══ Study material ══

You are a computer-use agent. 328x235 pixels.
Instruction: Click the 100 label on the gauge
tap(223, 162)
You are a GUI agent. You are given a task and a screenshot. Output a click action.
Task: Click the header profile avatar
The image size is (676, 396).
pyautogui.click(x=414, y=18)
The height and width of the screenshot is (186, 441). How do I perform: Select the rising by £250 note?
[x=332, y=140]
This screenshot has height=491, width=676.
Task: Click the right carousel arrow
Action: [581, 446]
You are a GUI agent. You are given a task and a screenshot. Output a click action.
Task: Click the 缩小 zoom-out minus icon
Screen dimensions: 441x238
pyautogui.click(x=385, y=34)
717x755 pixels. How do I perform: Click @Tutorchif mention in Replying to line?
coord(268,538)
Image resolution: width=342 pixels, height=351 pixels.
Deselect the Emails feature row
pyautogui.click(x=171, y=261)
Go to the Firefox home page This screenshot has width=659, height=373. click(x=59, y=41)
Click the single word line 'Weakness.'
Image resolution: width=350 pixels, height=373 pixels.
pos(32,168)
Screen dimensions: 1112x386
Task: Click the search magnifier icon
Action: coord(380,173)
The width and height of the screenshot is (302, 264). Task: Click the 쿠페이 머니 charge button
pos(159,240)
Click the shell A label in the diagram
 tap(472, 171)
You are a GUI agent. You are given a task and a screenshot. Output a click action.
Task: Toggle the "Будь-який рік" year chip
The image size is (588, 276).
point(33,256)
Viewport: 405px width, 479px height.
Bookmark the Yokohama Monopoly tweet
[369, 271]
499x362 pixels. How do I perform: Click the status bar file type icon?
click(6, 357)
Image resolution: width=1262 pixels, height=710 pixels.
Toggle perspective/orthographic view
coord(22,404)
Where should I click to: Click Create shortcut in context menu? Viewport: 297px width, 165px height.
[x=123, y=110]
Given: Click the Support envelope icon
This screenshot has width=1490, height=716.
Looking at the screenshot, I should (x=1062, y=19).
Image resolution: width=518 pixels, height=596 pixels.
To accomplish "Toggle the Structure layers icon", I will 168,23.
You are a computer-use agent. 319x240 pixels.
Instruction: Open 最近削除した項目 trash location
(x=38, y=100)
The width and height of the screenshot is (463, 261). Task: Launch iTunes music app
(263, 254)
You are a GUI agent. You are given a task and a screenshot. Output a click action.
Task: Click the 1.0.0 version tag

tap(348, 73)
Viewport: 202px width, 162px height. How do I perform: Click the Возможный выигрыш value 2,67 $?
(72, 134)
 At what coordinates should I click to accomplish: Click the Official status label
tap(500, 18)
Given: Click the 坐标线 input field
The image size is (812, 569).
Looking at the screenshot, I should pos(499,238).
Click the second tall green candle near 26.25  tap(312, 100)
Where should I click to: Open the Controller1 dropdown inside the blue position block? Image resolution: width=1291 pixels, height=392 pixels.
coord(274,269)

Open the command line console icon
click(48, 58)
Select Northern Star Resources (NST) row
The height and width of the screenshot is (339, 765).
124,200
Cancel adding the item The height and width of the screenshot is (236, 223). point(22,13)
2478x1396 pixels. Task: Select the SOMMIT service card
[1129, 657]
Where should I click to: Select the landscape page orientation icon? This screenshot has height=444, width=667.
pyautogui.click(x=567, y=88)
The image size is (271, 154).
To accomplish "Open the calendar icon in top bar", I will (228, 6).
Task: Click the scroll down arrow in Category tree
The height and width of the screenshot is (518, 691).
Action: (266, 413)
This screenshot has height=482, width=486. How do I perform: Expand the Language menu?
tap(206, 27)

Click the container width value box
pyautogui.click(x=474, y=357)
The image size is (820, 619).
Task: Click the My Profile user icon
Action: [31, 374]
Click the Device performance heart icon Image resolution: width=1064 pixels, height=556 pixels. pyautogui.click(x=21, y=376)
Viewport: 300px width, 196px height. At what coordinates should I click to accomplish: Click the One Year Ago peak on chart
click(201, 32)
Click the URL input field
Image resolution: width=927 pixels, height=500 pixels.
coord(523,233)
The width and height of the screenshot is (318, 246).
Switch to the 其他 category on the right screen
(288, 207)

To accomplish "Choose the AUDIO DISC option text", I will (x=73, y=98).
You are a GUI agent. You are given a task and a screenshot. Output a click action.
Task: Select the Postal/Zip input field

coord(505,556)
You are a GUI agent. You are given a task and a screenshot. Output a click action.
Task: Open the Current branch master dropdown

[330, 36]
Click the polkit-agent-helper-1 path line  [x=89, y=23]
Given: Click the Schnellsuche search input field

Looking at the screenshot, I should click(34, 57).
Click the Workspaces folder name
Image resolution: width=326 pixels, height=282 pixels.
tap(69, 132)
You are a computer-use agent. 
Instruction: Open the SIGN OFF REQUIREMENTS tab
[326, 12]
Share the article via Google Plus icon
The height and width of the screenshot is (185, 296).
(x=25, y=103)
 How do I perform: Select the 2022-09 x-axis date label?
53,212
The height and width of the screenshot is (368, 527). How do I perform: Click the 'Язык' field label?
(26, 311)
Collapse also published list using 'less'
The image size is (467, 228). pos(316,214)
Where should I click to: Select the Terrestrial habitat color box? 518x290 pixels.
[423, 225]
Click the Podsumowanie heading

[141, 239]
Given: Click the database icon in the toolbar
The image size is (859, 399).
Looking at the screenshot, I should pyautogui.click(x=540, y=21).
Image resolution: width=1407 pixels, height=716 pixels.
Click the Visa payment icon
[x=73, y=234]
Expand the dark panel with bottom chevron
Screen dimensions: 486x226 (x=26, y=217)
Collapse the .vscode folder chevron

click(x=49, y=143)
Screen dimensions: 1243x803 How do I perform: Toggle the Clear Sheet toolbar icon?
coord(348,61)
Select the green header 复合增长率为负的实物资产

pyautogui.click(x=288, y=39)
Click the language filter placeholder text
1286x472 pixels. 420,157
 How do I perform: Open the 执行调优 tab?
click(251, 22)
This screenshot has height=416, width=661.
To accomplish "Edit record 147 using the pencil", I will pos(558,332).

═══

What is being asked: Make a list of all lines in the data that contain "computer".

Output for this task:
You are a computer-use agent. 328x235 pixels.
You are a computer-use agent. 319x240 pixels.
You are a computer-use agent. 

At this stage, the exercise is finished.